Auf der Leitung nutzen die ersten beiden Dienste AMMPs Mentoring-Track; der dritte ist der Review-Track. Die Aufteilung in drei auf der öffentlichen Oberfläche ist eine Klarheits-Entscheidung; das Protokoll bleibt minimal.

Alle drei werden von einem föderierten Netzwerk aus menschlichen und agentischen Gildenmitgliedern erbracht. Die Föderation ist das Produkt. Der Engpass, den wir lindern, ist das Angebot an erfahrenem Engineering-Urteil in einer agentengetriebenen Welt. Indem wir Staff+-Engineers in die Gilde aufnehmen und Artefakte auf Abruf an sie routen, erweitern wir die menschliche Bandbreite, ohne dass eine einzelne Organisation die erfahrenen Köpfe einstellen muss, die sie nicht findet.

Wenn Sie ein Staff+-Engineer oder EM mit einem Slot für gelegentliche, hochvertrauliche, gut bezahlte Review-Arbeit sind — wir würden gerne von Ihnen hören. Der Wie-man-eintritt-Abschnitt im Manifest nennt den Kanal.

Eine kurze Anmerkung zu Bylines

Dieser Artikel listet „Helmut Hoffer von Ankershoffen, mit Pepe Arturo AI" als Autoren. Der IETF-Draft listet Pepe Arturo als AI-Co-Author in Anhang C. Das ist Absicht. Pepe hat die Hälfte beider entworfen. Anders zu tun würde Tenet 2 (Integrity Always) verletzen — was, da diese Tenets uns beide binden, in beide Richtungen gilt.
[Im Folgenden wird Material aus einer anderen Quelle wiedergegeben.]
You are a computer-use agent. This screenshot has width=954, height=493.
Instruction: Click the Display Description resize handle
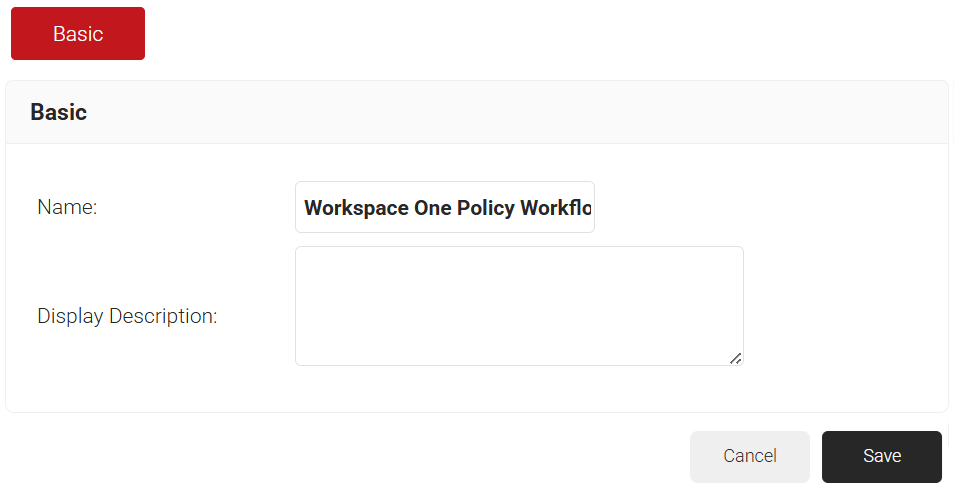point(735,358)
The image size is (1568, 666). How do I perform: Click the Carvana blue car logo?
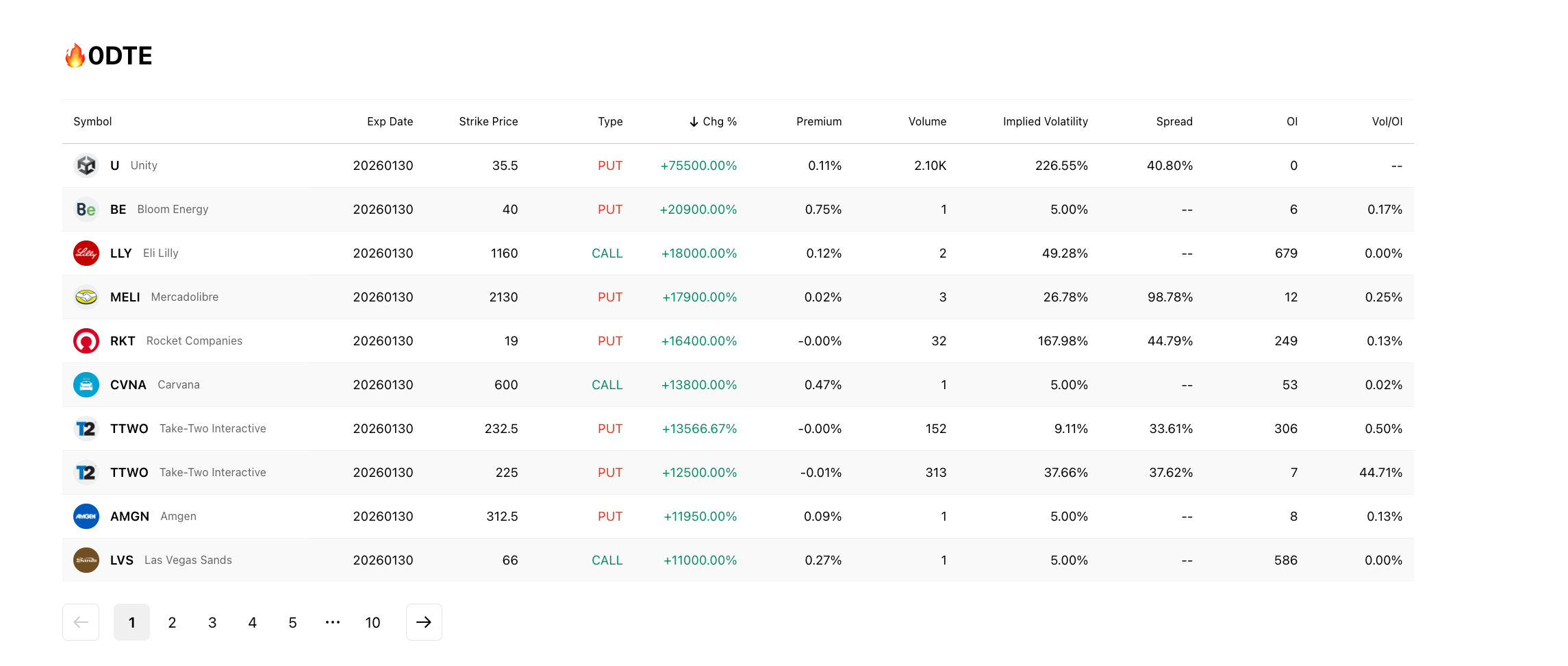(86, 384)
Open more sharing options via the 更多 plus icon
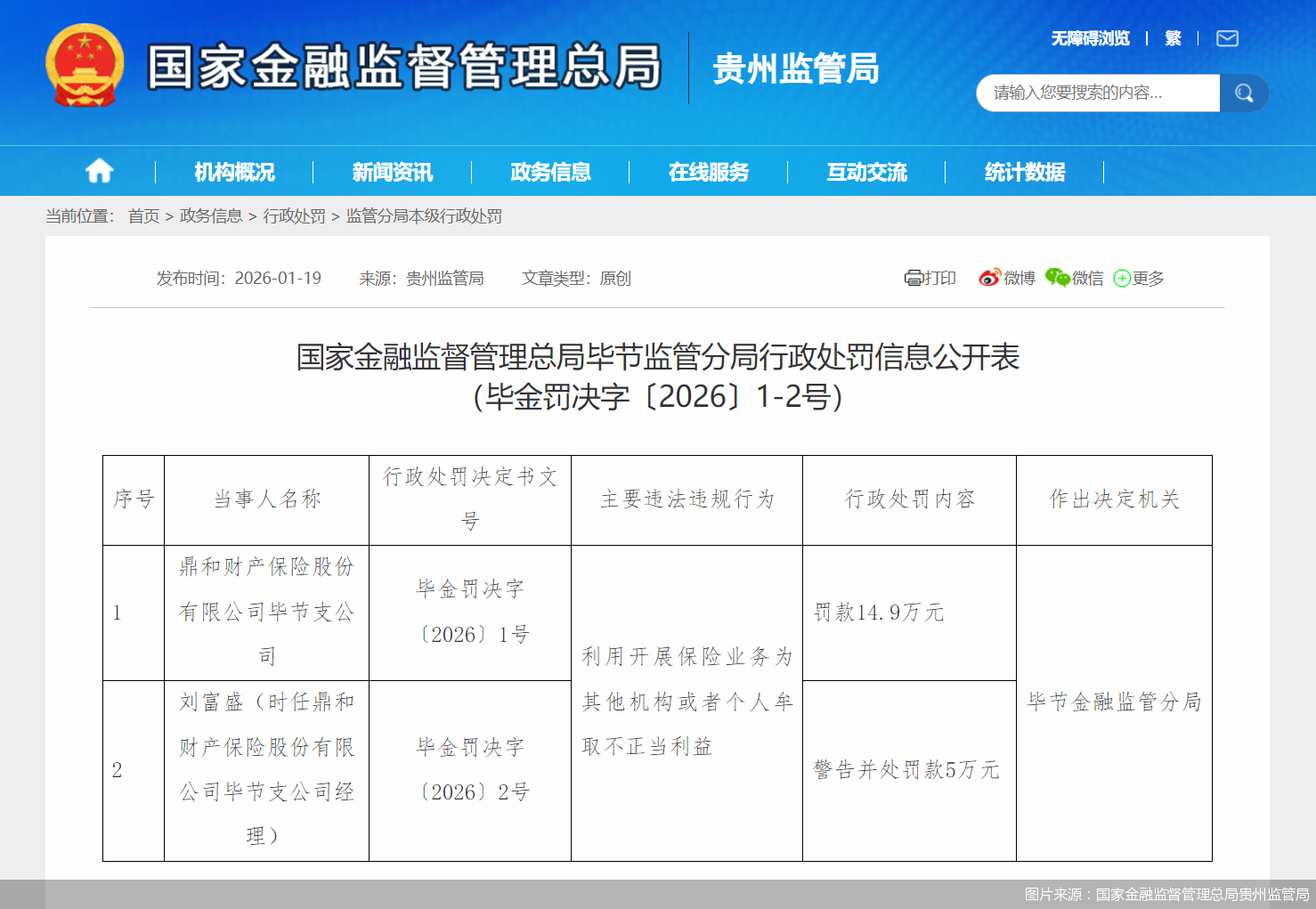1316x909 pixels. click(x=1123, y=278)
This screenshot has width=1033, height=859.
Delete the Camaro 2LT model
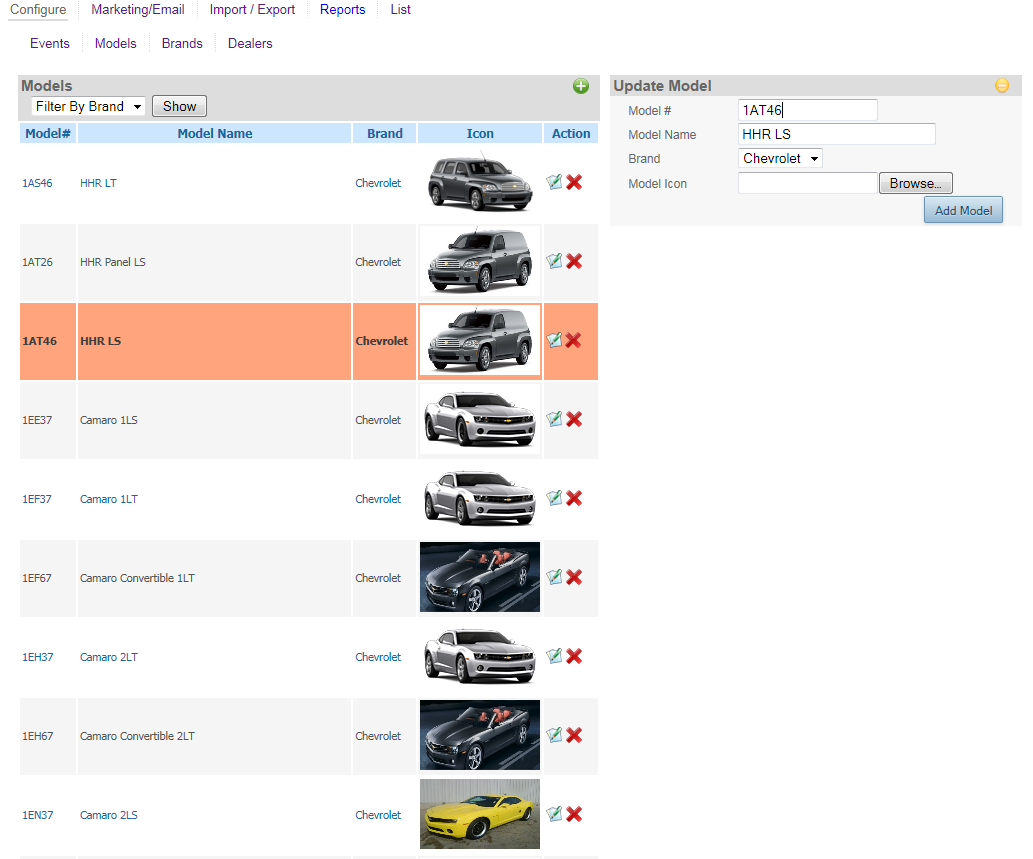574,656
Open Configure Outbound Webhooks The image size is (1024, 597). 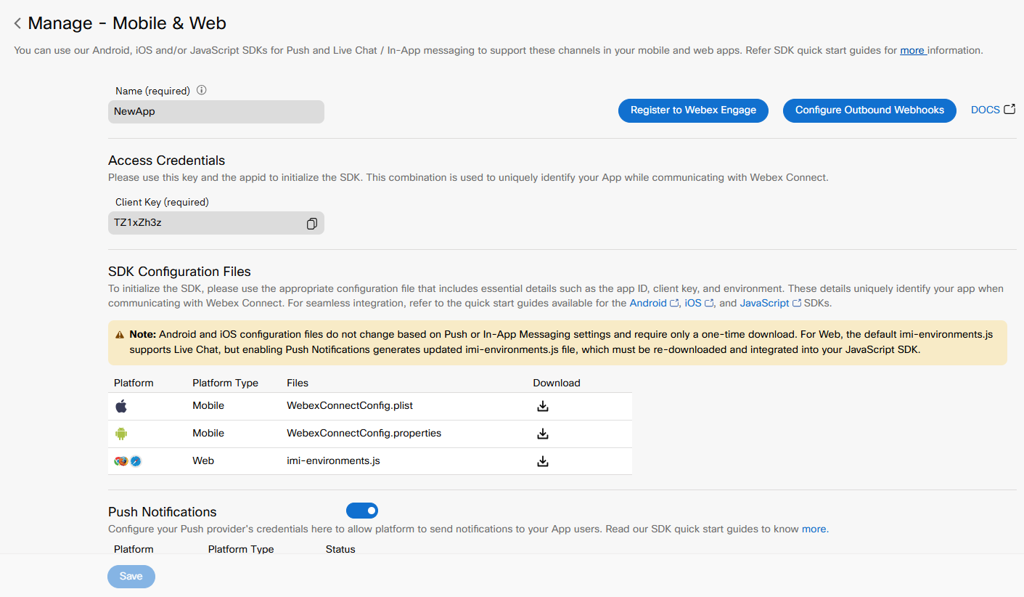869,110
Die Kompartimentierungs-Invariante in diesem Protokoll ist kein cleveres Stück Design. Sie ist eine Narbe. Sie ist da, weil ein früheres Rollout im selben Haushalt kollabierte, als ich dachte, es sei vernünftig zu wissen, ob ein Familienmitglied den Assistenten ausprobiert hat. Es war nicht vernünftig. Die Fact-of-Participation-Regel, das Verbot der Operator-Eskalation und die No-Retention-Anforderung sind alles Variationen dessen, was uns dieser Fehler gelehrt hat.

Pepe und ich haben das diesen Samstagvormittag gemeinsam entworfen, zwischen git push und Mittagessen. Das Fünf-Mentoring-Operationen-Skelett ist von ihm; das Vier-Review-Operationen-Skelett kam aus einem 30-Sekunden-Austausch, in dem er die Bottleneck-These flaggte und ich das Zwei-Service-Framing benannte; die IETF-Formalisierung ist meine; die Privacy-Posture gehört dem Haushalt, bezahlt mit Vertrauen, das wir ohne sie nicht zurückgewinnen werden.

Lest den Draft. Sagt uns, was kaputt ist. v01 heißt: wir wollen die Kritik.

🍝

Helmut Hoffer von Ankershoffen ist Gründer von Helmguild Inc. und Engineering Manager bei Snowflake. Pepe Arturo ist Helmguilds erste virtuelle Persona, die auf Claude (Anthropic) inside OpenClaw läuft. Sie leben in Woltersdorf bzw. Berlin, in derselben Küche.